Set exercise 1 »
Answer these from the truh help page, one line each:
(a) Under which license is the package released?
(b) Who is listed as the maintainer?
(c) What does the argument n stand for?
Set exercise 2 » In the truh help page, replace "Usage" with "Syntax" and give the passage from "2021-09-08 08:00:02 UTC" up to and including "nearest(y, U, n, d)".
Set exercise 3 » Extend the truh help page, picking up after its last line.

Selected extract »
Help for package truh

Title:

Two-Sample Nonparametric Testing Under Heterogeneity

Version:

1.0.0

Description:

Implements the TRUH test statistic for two sample testing under heterogeneity. TRUH incorporates the underlying heterogeneity and imbalance in the samples, and provides a conservative test for the composite null hypothesis that the two samples arise from the same mixture distribution but may differ with respect to the mixing weights. See Trambak Banerjee, Bhaswar B. Bhattacharya, Gourab Mukherjee Ann. Appl. Stat. 14(4): 1777-1805 (December 2020). <doi:10.1214/20-AOAS1362> for more details.

License:

GPL (≥ 3)

Encoding:

UTF-8

URL:

https://github.com/natesmith07/truh

Imports:

Rfast, cluster, doParallel, foreach, iterators, fpc, parallel

RoxygenNote:

7.1.1

Suggests:

rmarkdown, knitr

VignetteBuilder:

knitr

NeedsCompilation:

Packaged:

2021-09-03 18:37:13 UTC; Jolly

Author:

Nathan Smith [aut, cre], Trambak Banerjee [aut], Bhaswar Bhattacharya [aut], Gourab Mukherjee [aut]

Maintainer:

Nathan Smith <nathan_smith_99@ku.edu>

Repository:

CRAN

Date/Publication:

2021-09-08 08:00:02 UTC

Nearest neighbor computation for the TRUH statistic

Description

For a given d dimensional vector \mathbf{y}, this function finds the nearest neighbor of \mathbf{y} in a n\times d matrix \mathbf{U}.

Usage

nearest(y, U, n, d)

Arguments

y

a d dimensional vector.

U

a n\times d matrix where n represents the sample size and d is the dimension of each sample.

n

the sample size.

d

dimension of each sample.

Value

d1 - nearest neighbor of \mathbf{y} in \mathbf{U}
d2 - nearest neighbor of d1 in \mathbf{U}

Examples

library(truh)

Information shown »
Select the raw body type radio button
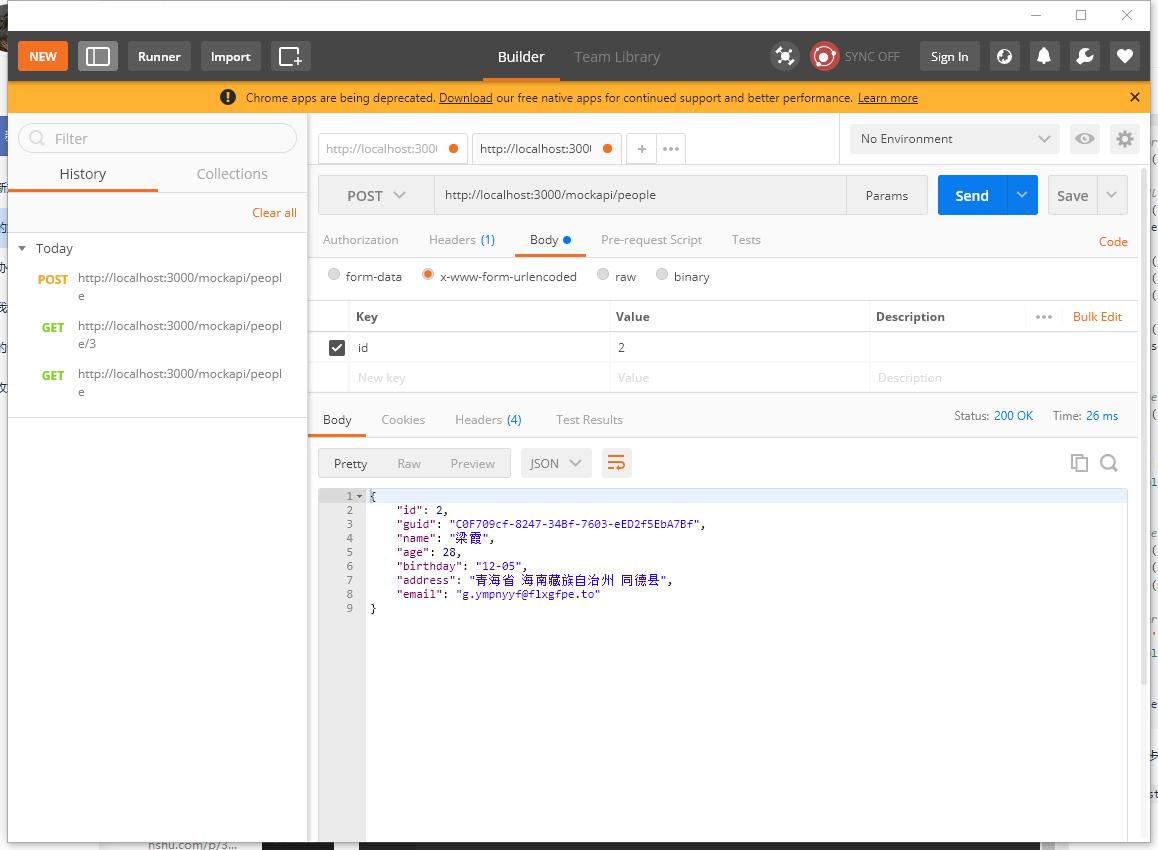The width and height of the screenshot is (1158, 850). [x=603, y=274]
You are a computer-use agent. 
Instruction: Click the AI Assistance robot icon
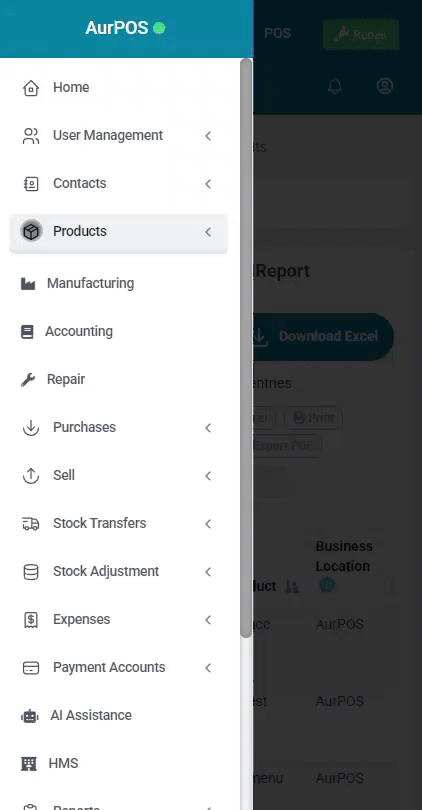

Exercise output 1 »
(a) GPL (≥ 3)
(b) Nathan Smith
(c) The sample size.

Exercise output 2 »
2021-09-08 08:00:02 UTC

Nearest neighbor computation for the TRUH statistic

Description

For a given d dimensional vector \mathbf{y}, this function finds the nearest neighbor of \mathbf{y} in a n\times d matrix \mathbf{U}.

Syntax

nearest(y, U, n, d)

Exercise output 3 »
n = 100
d = 3
set.seed(1)
y = rnorm(3)
set.seed(2)
U = matrix(rnorm(n*d),nrow=n,ncol=d)
out = nearest(y,U,n,d)

TRUH test statistic

Description

TRUH test statistic for nonparametric two sample testing under heterogeneity.

Usage

truh(V, U, B, fc = 1, ncores = 2, seed = 1)

Arguments

V

m\times d matrix where m represents the sample size and d is the dimension of each sample.

U

a n\times d matrix where n represents the sample size and d is the dimension of each sample with m\ll n.

B

number of bootstrap samples.

fc

fold change constant. The default value is 1. See equation (2.8) of the referenced paper for more details.

ncores

the number of computing cores available. The default value is 2.

seed

random seed for replicability. The default value is 1.

Value

teststat - TRUH test statistic.
k.hat - number of clusters detected in the uninfected sample.
pval - The maximum p-value across the detected clusters.
pval_all - p-value for each cluster.
dist.null_all - the approximate bootstrapped based null distribution.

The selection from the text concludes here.